▶ **SHORT EXERCISE**: Using the forum thread on back-ordered Continental ExtremeContact DWS tires, decide whether each statement agrees with it. Answer yes or no for each and quote the words that decide it. 1. Tire Rack told tlm999 the tires would come in mid May. 2. Getting the tires in CA through Discount Tire took six days. 3. TheMan510 ordered the tires in April.

▶ **PASSAGE PROVIDED**:
++++++++
# Continental ExtremeContact DWS - Back order



## kpytoi9 (Nov 5, 2003)

Does anyone know how long the Continental ExtremeContact DWS are on back order for? I put an order through Tire Rack today, but it didnt say when they expect to have them in stock.


----------



## [email protected] (Jun 10, 2003)

kpytoi9 said:


> Does anyone know how long the Continental ExtremeContact DWS are on back order for? I put an order through Tire Rack today, but it didnt say when they expect to have them in stock.


I would estimate 60-90 days or longer, sorry. If you ordered online, a salesperson should be contacting you with an ETA on your specific size.


----------



## tlm999 (Feb 8, 2006)

kpytoi9 said:


> Does anyone know how long the Continental ExtremeContact DWS are on back order for? I put an order through Tire Rack today, but it didnt say when they expect to have them in stock.


I was told mid May by Tire Rack. Found them through Discount Tire. Installing next Wednesday.


----------



## sdbrandon (Mar 18, 2006)

tlm999 said:


> I was told mid May by Tire Rack. Found them through Discount Tire.


+1 3 days to get them IN CA via discount tire.

Sales are blowing the doors off competitors.


----------



## tlm999 (Feb 8, 2006)

sdbrandon said:


> +1 3 days to get them IN CA via discount tire.
> 
> Sales are blowing the doors off competitors.


Only 6 days here in TX but we are half the distance from the supply in GA.


----------



## TheMan510 (Apr 22, 2008)

I just got an email, now tirerack won't be getting them until June 4th. I ordered these back in March. 

I don't mind waiting but I still have my snow tires on. Is it bad to leave them on until June? I live in NJ so it's going to be fairly warm here before they come in.


----------



## [email protected] (Jun 10, 2003)

TheMan510 said:


> I just got an email, now tirerack won't be getting them until June 4th. I ordered these back in March.
> 
> I don't mind waiting but I still have my snow tires on. Is it bad to leave them on until June? I live in NJ so it's going to be fairly warm here before they come in.


What type of snow tires are they?


----------



## TheMan510 (Apr 22, 2008)

[email protected] said:


> What type of snow tires are they?
++++++++
▶ **DATA EXTRACT**:

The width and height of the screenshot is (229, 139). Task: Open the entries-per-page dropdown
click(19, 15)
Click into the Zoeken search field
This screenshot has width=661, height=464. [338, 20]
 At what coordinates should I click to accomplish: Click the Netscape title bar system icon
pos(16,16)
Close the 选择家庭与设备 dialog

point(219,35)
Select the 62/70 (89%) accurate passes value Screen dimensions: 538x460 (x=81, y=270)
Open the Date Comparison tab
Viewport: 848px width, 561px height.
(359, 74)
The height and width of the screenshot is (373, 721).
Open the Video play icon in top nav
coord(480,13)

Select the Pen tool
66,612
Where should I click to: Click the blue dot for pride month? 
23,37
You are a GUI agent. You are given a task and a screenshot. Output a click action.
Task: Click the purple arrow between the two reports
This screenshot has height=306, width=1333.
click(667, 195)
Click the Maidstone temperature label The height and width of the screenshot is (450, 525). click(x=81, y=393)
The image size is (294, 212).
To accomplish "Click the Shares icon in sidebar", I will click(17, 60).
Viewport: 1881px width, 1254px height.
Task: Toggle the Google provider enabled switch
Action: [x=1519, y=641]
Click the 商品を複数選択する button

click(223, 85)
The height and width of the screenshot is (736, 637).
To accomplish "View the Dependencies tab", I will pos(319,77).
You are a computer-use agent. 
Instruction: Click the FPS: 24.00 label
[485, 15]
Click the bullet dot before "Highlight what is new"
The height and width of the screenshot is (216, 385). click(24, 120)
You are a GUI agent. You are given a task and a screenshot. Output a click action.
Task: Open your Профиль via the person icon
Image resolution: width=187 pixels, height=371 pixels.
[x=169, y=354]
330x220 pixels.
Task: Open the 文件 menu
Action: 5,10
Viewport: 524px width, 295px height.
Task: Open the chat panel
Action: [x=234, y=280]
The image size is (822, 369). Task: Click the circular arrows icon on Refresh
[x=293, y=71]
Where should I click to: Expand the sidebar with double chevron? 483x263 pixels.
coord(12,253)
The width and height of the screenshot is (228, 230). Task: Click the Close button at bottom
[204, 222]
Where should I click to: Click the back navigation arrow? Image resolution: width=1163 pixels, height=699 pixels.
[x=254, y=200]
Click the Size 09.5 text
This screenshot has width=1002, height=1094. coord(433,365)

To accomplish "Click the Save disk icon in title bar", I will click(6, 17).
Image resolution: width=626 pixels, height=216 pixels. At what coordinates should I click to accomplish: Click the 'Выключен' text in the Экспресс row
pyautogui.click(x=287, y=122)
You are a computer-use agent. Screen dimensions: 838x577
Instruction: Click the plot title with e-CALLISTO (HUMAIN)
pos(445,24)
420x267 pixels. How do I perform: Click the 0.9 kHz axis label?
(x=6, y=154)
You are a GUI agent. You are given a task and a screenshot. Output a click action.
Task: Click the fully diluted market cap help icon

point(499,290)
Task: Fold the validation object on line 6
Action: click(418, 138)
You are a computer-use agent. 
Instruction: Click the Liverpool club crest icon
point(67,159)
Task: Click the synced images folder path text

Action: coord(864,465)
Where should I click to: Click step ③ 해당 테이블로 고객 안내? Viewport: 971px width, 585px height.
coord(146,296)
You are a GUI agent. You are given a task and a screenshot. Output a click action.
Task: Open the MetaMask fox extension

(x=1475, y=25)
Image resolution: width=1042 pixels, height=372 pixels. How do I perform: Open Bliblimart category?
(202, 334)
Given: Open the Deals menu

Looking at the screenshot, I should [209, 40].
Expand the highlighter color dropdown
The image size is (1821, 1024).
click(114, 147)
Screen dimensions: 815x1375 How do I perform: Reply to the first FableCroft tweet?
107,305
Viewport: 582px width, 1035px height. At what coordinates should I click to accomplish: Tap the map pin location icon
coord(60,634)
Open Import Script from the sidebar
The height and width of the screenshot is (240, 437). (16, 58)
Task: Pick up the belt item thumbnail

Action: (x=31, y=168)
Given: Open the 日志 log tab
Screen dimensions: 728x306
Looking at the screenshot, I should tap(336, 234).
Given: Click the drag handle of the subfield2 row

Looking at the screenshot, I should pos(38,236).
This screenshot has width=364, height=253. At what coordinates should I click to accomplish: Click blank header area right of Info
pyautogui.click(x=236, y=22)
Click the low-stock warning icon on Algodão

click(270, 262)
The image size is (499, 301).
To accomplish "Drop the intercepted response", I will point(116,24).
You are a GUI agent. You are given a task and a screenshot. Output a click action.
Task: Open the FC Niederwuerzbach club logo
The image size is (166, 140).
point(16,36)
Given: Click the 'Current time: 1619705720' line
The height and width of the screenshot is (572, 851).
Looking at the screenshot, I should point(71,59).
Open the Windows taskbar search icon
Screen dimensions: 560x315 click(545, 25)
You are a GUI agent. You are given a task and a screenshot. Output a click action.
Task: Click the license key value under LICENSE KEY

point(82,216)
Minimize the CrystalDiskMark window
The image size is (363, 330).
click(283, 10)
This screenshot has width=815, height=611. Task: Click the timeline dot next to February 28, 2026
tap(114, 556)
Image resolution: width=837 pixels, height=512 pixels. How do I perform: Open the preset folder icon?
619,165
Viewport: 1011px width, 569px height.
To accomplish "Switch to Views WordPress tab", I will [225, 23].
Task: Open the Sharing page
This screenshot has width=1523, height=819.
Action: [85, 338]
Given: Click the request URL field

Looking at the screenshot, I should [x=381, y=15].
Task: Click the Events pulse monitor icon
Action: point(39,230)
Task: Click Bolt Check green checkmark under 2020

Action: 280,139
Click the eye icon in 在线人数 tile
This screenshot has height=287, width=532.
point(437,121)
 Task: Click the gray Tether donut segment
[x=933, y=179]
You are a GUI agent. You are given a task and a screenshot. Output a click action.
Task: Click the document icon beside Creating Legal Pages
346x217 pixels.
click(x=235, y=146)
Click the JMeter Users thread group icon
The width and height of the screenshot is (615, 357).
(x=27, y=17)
++++++++
▶ **TASK ANSWER**:
1. Yes: "I was told mid May by Tire Rack."
2. No: "+1 3 days to get them IN CA via discount tire."
3. No: "I ordered these back in March."